Nights like this were really not suitable for hunting. The sand made the hunters’ hands tremble and lose their accuracy. But could this even be called hunting? Hunting was one man against one beast; it was calm, unhurried. Here there was a pack of wolves, a pack of wild wolves, a pack of starving, wild wolves! The herders were defending themselves against an invasion.
A short howl and the wolves began to move again. This time they avoided Gongzha, who was directly in front of them, and separated into groups. Their actions seemed unplanned, but they were advancing in coordinated units.
Gongzha fired two shots and took down two wolves, then swiftly ran over to the largest sheep pen. But the wolves were surprisingly quick.
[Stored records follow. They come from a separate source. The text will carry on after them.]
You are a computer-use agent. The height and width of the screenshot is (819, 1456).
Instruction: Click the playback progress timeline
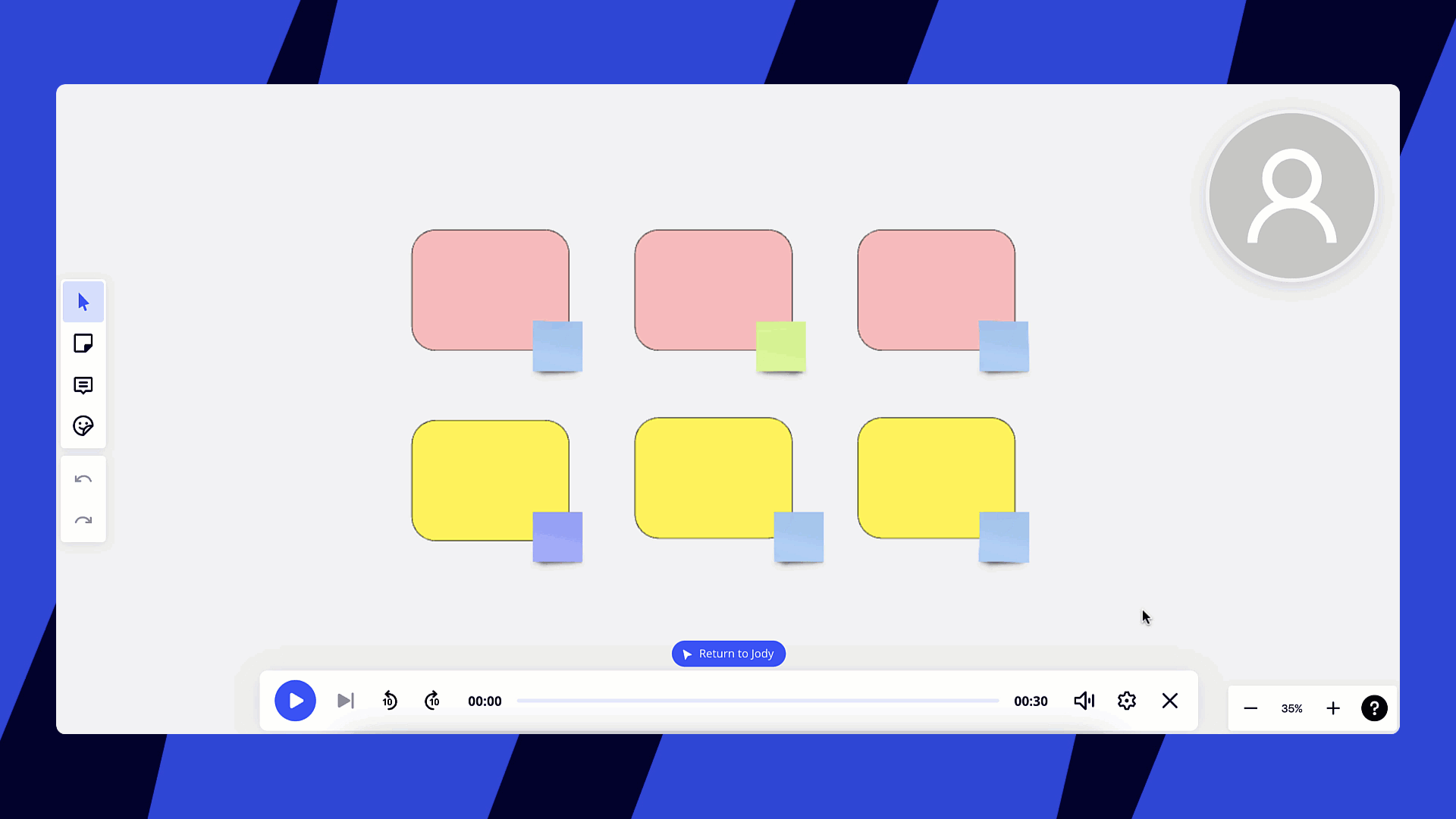[x=757, y=701]
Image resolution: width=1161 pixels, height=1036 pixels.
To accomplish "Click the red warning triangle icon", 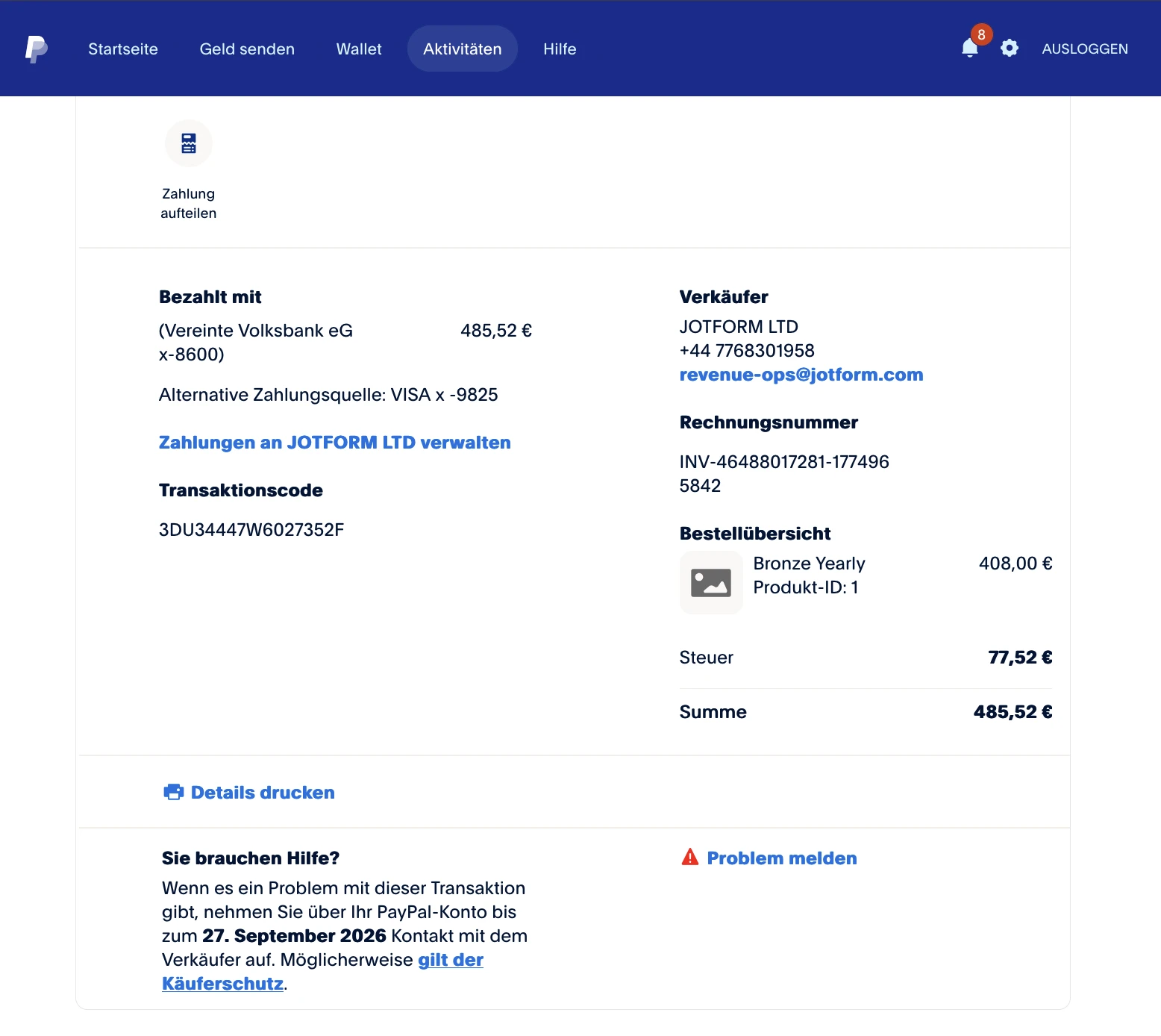I will coord(689,858).
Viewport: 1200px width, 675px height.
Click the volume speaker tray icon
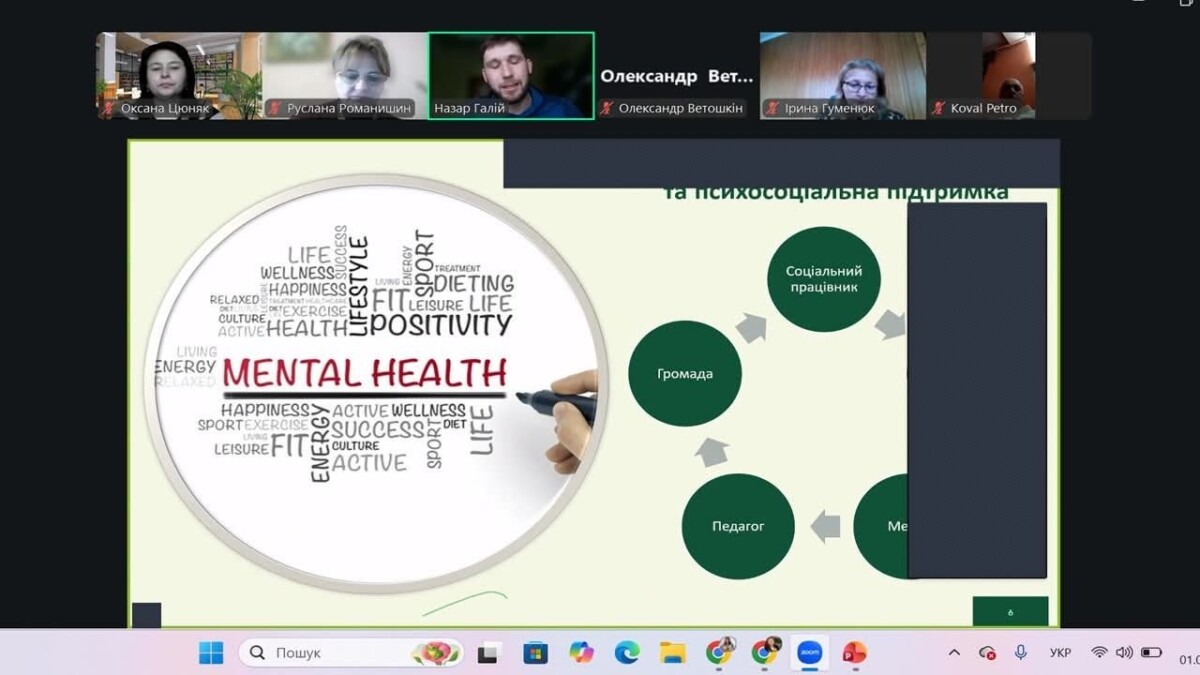[x=1124, y=652]
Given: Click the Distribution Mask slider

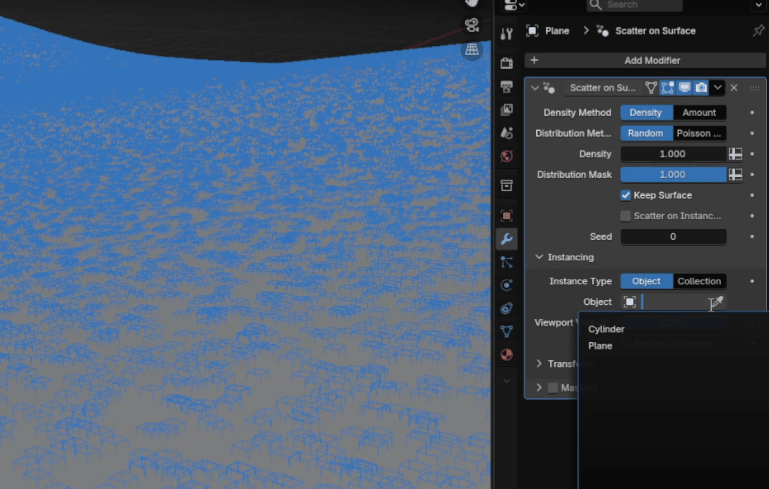Looking at the screenshot, I should [673, 174].
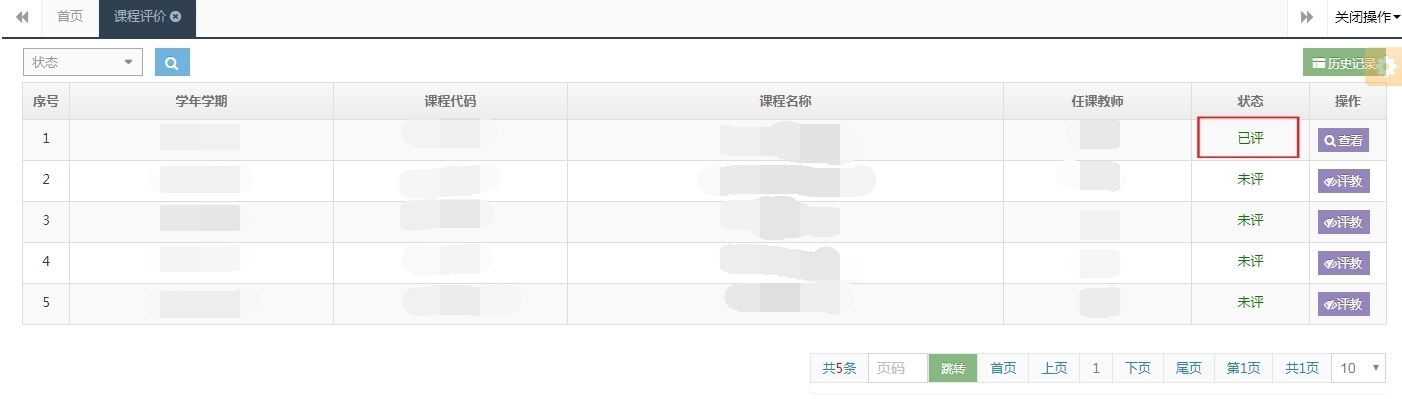Image resolution: width=1402 pixels, height=399 pixels.
Task: Jump to 尾页 last page
Action: 1188,368
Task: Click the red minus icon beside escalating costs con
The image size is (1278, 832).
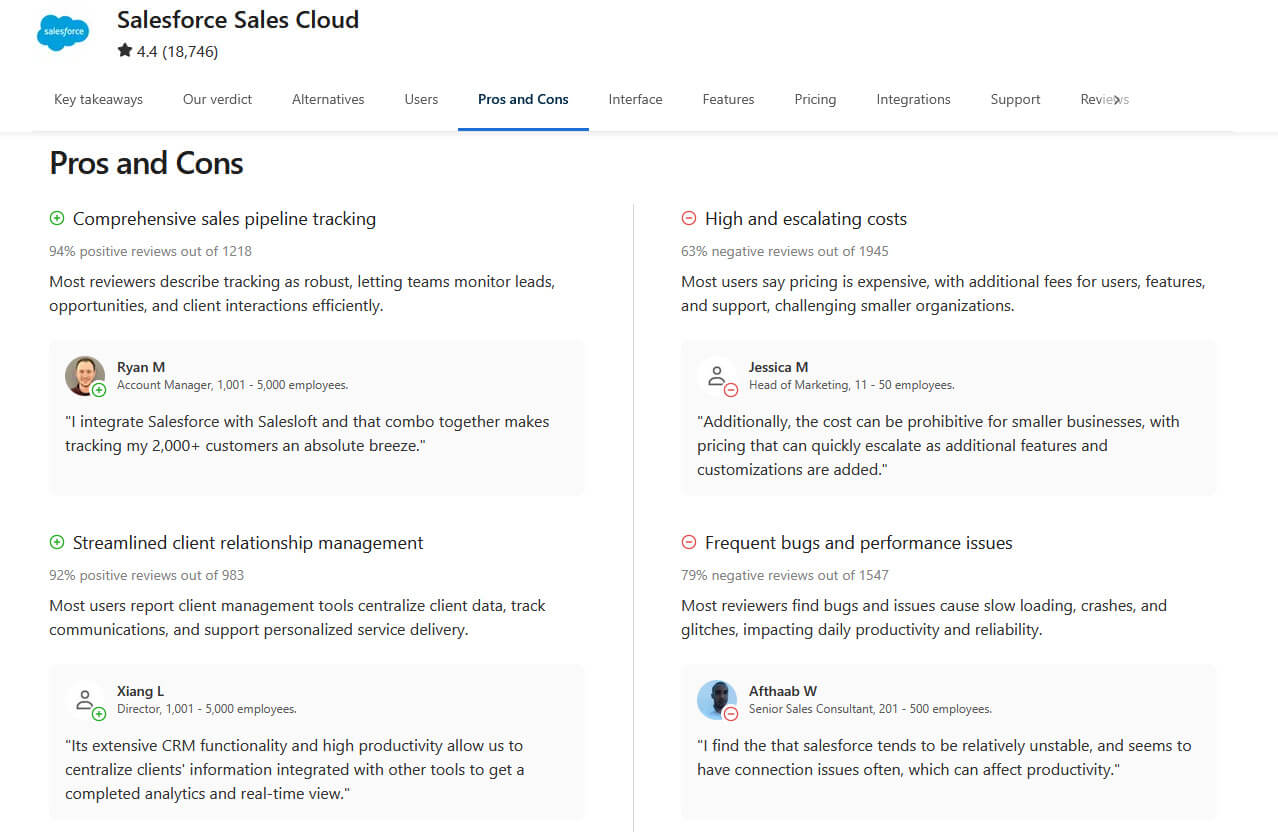Action: tap(688, 218)
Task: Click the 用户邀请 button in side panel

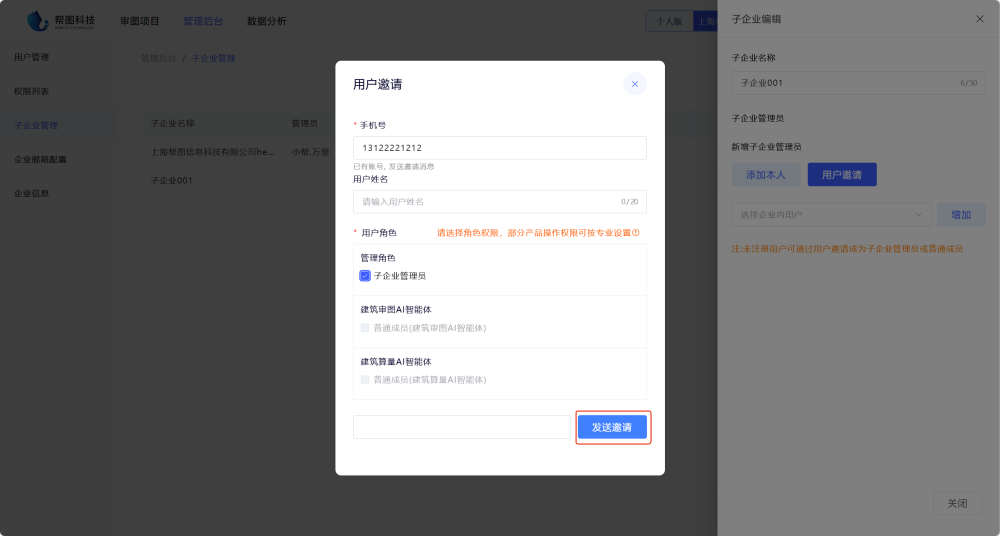Action: click(841, 175)
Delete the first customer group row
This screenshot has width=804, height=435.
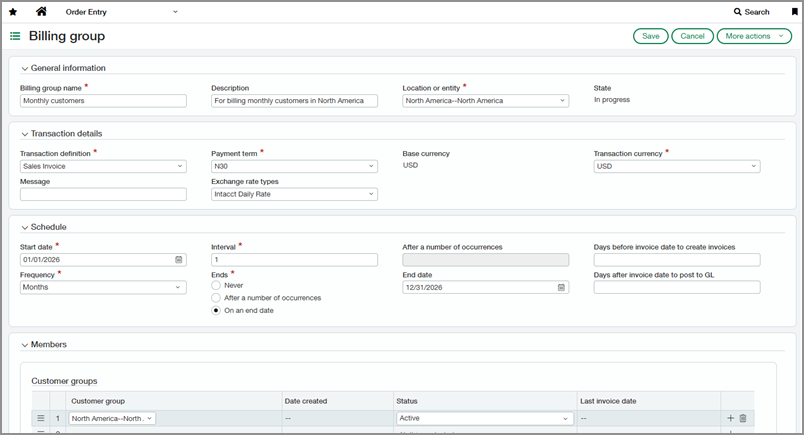pos(743,418)
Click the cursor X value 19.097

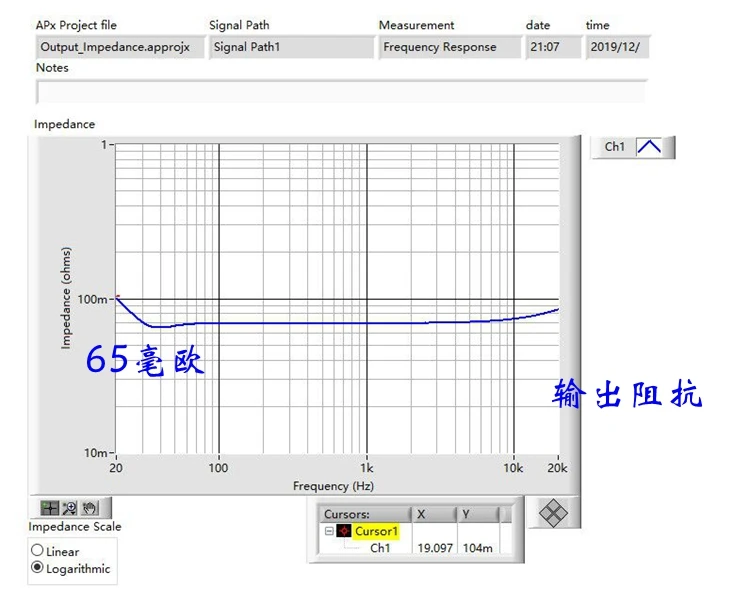pos(435,548)
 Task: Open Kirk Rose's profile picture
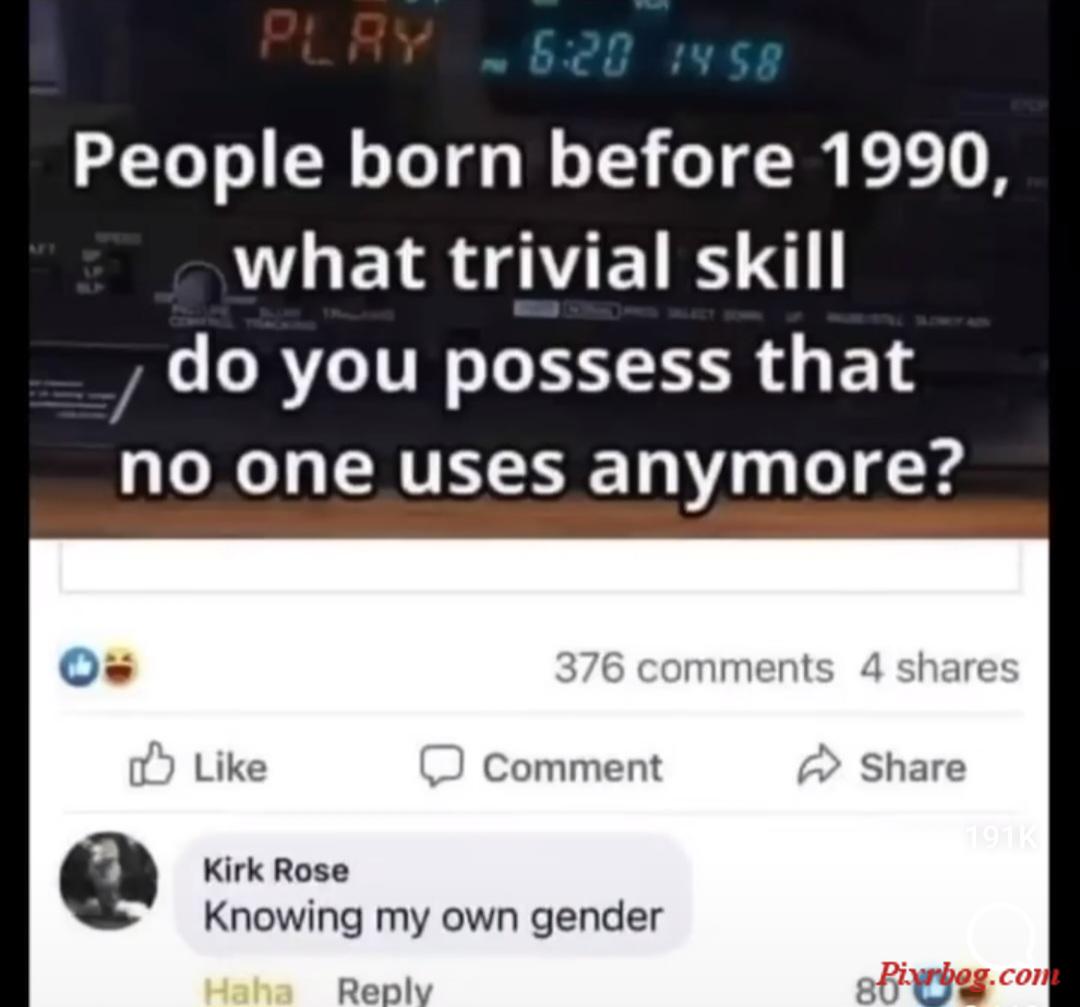tap(108, 881)
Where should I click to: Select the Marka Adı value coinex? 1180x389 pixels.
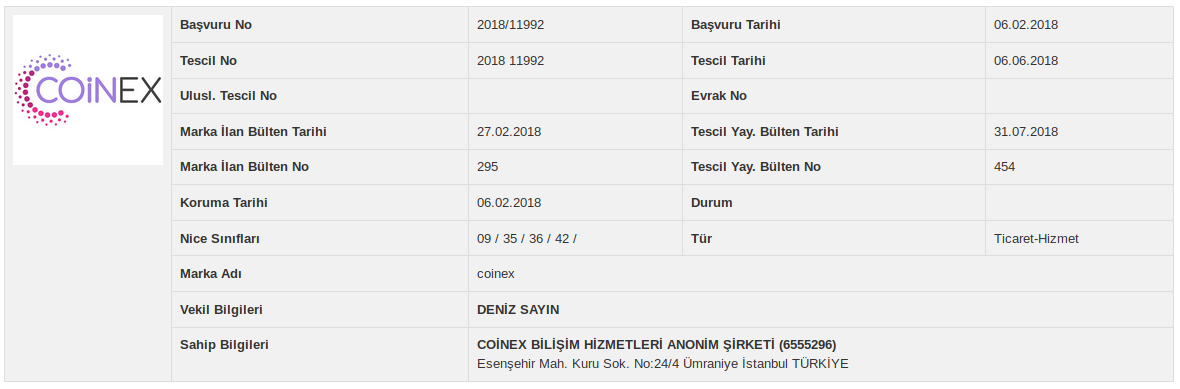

Gongzha had only just climbed onto the wall of the pen when the sounds of bleating sheep and the alarmed shouts of herders began coming from the other two pens. No matter how powerful a gun was, it could take only one life with one shot. It seemed the wolves were ready to sacrifice the majority of their pack in order that a few of them could live. ‘Sacrificing the self, supporting the collective’ – this was not a phrase invented by the human race. In the face of danger, wolves were the most collectivist of animals. The wild wind and the freezing cold had driven them to a point from which there was no retreat. Set against the surging, desperate wolf pack, human strength seemed frail indeed.
Wolf after wolf was killed, dog after dog was hurt, sheep after sheep had its neck snapped. The wind blew without let-up, and the gloomy moonlight was torn to shreds by wolf claws. Wound after wound was ripped open, life after life was lost. Sheep’s blood, wolves’ blood, dogs’ blood, human blood – the gritty air was thick with the stench of it. The strange, dry taste of sand mingled with salty blood made the herders vomit.